Мои воспоминания. Книга первая
Шрифт:
Трое из нас, братьев, унаследовали от отца художественное дарование и любовь к искусству: Альбер, Леонтий и я, но едва ли не самый даровитый из нас был именно Леонтий, который, однако, в качестве «чистого» художника менее всех из нас выдвинулся. Дело в том, что Леонтию при всей одаренности недоставало способности «задаваться темами» и выявлять в образах мысли и настроения. Альбер был большим виртуозом техники, но все же ловкость руки не была основной чертой в его творчестве и развивалась его виртуозность как-то попутно, на непрестанной практике и на восхищении от природы у Леонтия же «ловкость руки» была чем-то родовым и основным, какой-то чертой его характера. Он не был в состоянии провести линию или нарисовать и малейший завиток, не обнаружив эту виртуозность. Когда он доводил рисунок до законченности, то всегда получалось нечто блестящее, аппетитное, вкусное и искрящееся. Мне кажется, что именно эта природная виртуозность и предопределила художественное развитие Левушки и наметила то место, которое ему суждено было занять в русском искусстве — и именно
Иногда Левушка работал и не в качестве архитектора, а в качестве как бы случайного живописца, и такие вещи в момент их возникновения приводили меня в восторг. Они пленяют меня и теперь, как пленяют некоторые произведения Изабе, Калама, Жюля Дюпре или Гильдебрандта. Но такие неархитектурные произведения — редкость в обширном творении моего брата, и самые значительные из них были созданы в начале его карьеры — в 1877 году, когда он гостил в Курской губернии у наших свойственников Бер и мог вдоволь насладиться как сочной растительностью Украины, так и лошадьми и собаками, которых Беры держали для охоты. В этой украинской серии имеются и пейзажи, и этюды животных, и интерьеры. Все это сделано с исключительным, подкупающим, почти даже чрезмерным мастерством. Однако в них же удивляет отсутствие всяких красочных задач. Большинство этих (очень разработанных) этюдов — сепии или рисунки пером, лишь слегка и условно подкрашенные.

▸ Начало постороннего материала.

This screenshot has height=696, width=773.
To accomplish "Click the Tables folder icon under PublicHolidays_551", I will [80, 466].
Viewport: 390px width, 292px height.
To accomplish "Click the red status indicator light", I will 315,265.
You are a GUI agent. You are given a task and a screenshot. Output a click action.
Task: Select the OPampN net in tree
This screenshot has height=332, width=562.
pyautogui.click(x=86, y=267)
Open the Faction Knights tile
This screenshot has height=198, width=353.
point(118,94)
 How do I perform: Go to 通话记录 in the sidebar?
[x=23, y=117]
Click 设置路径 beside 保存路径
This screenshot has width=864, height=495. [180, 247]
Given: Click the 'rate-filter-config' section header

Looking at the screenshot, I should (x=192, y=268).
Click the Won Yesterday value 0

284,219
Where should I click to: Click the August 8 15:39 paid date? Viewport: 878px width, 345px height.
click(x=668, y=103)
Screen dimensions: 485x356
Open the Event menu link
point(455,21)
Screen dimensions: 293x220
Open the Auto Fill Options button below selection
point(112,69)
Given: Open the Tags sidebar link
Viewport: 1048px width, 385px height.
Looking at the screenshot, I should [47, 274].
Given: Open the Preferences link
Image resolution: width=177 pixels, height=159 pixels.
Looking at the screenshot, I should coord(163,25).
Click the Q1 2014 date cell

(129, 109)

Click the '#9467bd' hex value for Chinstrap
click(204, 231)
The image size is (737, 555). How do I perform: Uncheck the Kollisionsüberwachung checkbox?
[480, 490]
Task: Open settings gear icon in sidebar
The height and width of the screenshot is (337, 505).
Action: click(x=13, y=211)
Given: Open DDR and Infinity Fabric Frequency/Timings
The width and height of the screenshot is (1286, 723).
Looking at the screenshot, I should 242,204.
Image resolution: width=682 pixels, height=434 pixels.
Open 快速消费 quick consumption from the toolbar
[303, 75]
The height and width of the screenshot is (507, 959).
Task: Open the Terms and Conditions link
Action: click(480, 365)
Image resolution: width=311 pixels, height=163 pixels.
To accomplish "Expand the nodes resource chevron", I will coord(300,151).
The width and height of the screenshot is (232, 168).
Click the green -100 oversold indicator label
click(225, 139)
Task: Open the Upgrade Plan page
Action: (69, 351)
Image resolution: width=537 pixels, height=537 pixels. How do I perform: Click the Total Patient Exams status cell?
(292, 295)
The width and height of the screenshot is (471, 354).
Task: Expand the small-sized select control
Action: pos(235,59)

Как архитектор-строитель Леонтий подавал блестящие надежды, и началась его карьера с исключительного триумфа. Он окончил курс Академии художеств за год до положенного срока, получив большую золотую медаль не в очередь. Такой же академический триумф выдался полвека до того нашему отцу, — вообще же это редчайшие случаи в жизни Академии. Однако правом на заграничное путешествие, сопряженное с получением медали, Леонтий не воспользовался, так как предпочел, не откладывая, жениться на той девушке, которую он полюбил. Влюбленность эта к тому же была обоюдная.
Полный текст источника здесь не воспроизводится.